DIRECTIONS
a - Decide whether each statement agrees with the exosome abstract below, answering yes or no and quoting the words from the abstract that settle it: (i) the MG-63 spheroids were irradiated with 5 Gy; (ii) exosomes from irradiated spheroids were larger in diameter than those from non-irradiated spheroids; (iii) exosome size was measured by dielectric relaxation spectroscopy.
b - Copy everything in the exosome abstract below from "Poster Hall (Vietri" down to "and Molecular Medicine)", without altering a word.

SELECTED TEXT
=====
EUROPEAN RADIATION RESEARCH 2012

Dielectric Relaxation Spectroscopy and Dynamic Light Scattering Studies of Exosomes Released from Ionizing Radiation Exposed MG-63 Osteosarcoma Spheroids

18 Oct 2012, 16:15

1m

Poster Hall (Vietri sul Mare)

poster preferred Other Poster Session 3

Speaker

Dr Gabriella Rainaldi (Istituto Superiore di Sanità, Department of Hematology, Oncology and Molecular Medicine)

Description

Exosomes are small membrane vesicles secreted by a variety of cell types into the extracellular environment. They have also been isolated from numerous body fluids such as plasma, serum and urine. Their presence in biological fluids suggests their involvement in diverse physiological and/or pathological events. In particular, it has been indicated that exosomes could be carriers for intercellular communications. In fact, they may shuttle lipids, proteins and mRNA or microRNA from exosome-producing cells to target cells. The cell-cell communication mediated by human cancer-derived exosomes seems to be involved in malignant progression and they are expected to play a role in the response of tumor cells to ionizing radiation (IR). Multicellular tumor spheroids are an in vitro model which mimic numerous aspects of in vivo human solid tumors. In fact, the cell-cell interactions and microenvironmental conditions make spheroids comparable to micrometastases and avascular tumors. Thus, they can be extremely useful in studying the effects of IR on cancer cells and exosomes secreted in vitro from tumor spheroids may resemble in a more realistic manner the exosomes secreted by in vivo tumors. The aim of the present study was to examine the effect of IR on the size and two electrical passive parameters of cell membrane (conductivity and permittivity) of exosomes secreted in vitro from MG-63 osteosarcoma spheroids. MG-63 spheroids were irradiated with 5 Gy and exosomes were isolated from spheroids at different times from irradiation. Dynamic light scattering technique and dielectric relaxation spectroscopy in the radiofrequency range were used to determine the size and the conductivity and permittivity of exosomes, respectively. The results obtained show that IR influence the size of exosomes. In fact, exosomes isolated from non-irradiated spheroids are larger in diameter than exosomes isolated from irradiated spheroids at all times examined. Dielectric relaxation measurements reveal that IR induce changes in both conductivity and permittivity of exosomes. Interestingly, exosomes show the same dielectric characteristics of irradiated MG-63 spheroids from which they are released. These data indicate that exosomes show a specific signature of the treatment at which tumor cells have been exposed. Exosomes could therefore represent an important tool to monitor the effects of anticancer treatments. This work is dedicated to the memory of our colleague Maria Teresa Santini.
=====
RECORDS SHOWN

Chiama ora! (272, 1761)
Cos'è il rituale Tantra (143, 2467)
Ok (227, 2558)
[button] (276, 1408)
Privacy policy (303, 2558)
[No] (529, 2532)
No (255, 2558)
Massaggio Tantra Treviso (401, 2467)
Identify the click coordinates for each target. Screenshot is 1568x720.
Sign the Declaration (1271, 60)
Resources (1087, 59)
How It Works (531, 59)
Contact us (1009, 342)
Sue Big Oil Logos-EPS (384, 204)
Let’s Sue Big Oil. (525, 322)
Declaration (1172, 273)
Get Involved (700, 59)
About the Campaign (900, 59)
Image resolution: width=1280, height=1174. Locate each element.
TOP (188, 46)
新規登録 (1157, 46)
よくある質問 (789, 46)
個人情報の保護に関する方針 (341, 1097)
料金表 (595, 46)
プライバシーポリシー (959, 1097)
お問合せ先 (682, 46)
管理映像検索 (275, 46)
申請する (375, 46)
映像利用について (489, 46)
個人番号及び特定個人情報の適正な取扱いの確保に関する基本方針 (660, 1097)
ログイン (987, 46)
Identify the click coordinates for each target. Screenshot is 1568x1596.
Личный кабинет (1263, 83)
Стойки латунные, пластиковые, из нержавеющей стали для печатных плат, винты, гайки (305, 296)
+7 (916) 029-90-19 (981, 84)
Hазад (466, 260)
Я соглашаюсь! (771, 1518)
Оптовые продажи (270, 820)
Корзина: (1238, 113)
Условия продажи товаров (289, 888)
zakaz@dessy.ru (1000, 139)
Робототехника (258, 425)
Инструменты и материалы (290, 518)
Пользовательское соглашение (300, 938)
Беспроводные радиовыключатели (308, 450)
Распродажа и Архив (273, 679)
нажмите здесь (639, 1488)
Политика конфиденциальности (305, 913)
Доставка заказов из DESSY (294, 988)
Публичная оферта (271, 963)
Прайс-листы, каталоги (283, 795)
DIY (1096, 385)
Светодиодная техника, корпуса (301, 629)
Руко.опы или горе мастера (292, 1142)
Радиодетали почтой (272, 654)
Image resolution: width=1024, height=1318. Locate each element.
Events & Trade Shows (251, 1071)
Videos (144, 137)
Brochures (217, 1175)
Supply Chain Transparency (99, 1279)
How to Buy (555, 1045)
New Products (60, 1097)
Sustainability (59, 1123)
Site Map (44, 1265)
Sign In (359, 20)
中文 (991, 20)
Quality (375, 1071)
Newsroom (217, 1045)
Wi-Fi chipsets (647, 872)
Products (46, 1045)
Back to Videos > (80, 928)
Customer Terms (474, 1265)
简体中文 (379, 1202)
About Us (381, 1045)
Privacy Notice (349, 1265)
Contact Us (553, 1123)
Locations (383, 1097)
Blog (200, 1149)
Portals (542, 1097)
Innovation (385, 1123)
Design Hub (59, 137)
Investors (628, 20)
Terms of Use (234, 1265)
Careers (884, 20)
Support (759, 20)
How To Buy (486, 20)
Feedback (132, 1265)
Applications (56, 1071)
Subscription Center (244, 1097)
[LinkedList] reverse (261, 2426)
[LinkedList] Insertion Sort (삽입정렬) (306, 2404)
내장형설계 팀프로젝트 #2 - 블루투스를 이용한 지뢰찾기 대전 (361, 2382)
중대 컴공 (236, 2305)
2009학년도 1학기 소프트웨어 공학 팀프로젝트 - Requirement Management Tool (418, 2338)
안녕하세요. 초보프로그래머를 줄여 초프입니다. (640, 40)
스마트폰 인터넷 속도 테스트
=====
RESPONSES BY ITEM NUMBER
a -
(i) Yes: "MG-63 spheroids were irradiated with 5 Gy"
(ii) No: "exosomes isolated from non-irradiated spheroids are larger in diameter than exosomes isolated from irradiated spheroids at all times examined"
(iii) No: "Dynamic light scattering technique and dielectric relaxation spectroscopy in the radiofrequency range were used to determine the size and the conductivity and permittivity of exosomes, respectively."

b -
Poster Hall (Vietri sul Mare)

poster preferred Other Poster Session 3

Speaker

Dr Gabriella Rainaldi (Istituto Superiore di Sanità, Department of Hematology, Oncology and Molecular Medicine)